Source data section start

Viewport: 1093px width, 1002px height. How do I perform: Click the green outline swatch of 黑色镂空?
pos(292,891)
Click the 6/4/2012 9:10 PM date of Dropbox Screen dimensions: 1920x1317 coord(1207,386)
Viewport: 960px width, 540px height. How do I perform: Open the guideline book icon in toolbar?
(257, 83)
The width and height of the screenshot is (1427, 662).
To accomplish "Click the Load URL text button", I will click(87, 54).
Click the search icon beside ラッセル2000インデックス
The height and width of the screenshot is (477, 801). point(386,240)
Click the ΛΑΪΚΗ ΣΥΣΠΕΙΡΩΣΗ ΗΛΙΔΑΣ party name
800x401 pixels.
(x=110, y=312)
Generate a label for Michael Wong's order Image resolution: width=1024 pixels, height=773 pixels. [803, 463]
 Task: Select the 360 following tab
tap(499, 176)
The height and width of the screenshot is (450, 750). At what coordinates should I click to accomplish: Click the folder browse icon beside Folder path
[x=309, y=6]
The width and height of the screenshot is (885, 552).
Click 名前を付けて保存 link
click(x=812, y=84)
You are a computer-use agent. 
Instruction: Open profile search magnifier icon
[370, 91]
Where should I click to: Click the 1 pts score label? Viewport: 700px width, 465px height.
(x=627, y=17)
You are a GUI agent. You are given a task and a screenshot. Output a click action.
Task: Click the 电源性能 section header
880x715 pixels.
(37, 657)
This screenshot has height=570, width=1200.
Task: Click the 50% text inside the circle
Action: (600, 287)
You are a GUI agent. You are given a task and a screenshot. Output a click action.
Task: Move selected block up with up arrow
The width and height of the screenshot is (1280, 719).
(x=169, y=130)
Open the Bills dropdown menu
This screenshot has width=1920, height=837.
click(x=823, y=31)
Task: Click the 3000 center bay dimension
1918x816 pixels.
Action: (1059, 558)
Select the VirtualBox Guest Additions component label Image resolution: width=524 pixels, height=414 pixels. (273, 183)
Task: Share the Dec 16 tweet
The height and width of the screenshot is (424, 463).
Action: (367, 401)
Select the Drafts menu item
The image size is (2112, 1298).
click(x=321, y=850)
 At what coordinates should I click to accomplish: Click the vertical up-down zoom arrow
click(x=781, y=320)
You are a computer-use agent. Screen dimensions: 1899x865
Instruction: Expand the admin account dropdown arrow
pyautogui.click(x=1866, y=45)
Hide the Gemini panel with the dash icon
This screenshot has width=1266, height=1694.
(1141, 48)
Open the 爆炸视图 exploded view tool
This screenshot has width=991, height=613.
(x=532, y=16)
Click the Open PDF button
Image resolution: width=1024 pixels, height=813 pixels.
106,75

Source data section end

* [Activity] Every line in the listing above that mentions "agent" should be returned.

* [Problem solution]
You are a computer-use agent. 
You are a GUI agent. You are given a task and a screenshot. Output a click action.
You are a GUI agent. You are given a task and a screenshot. Output a click action.
You are a computer-use agent. Screen dimensions: 1899x865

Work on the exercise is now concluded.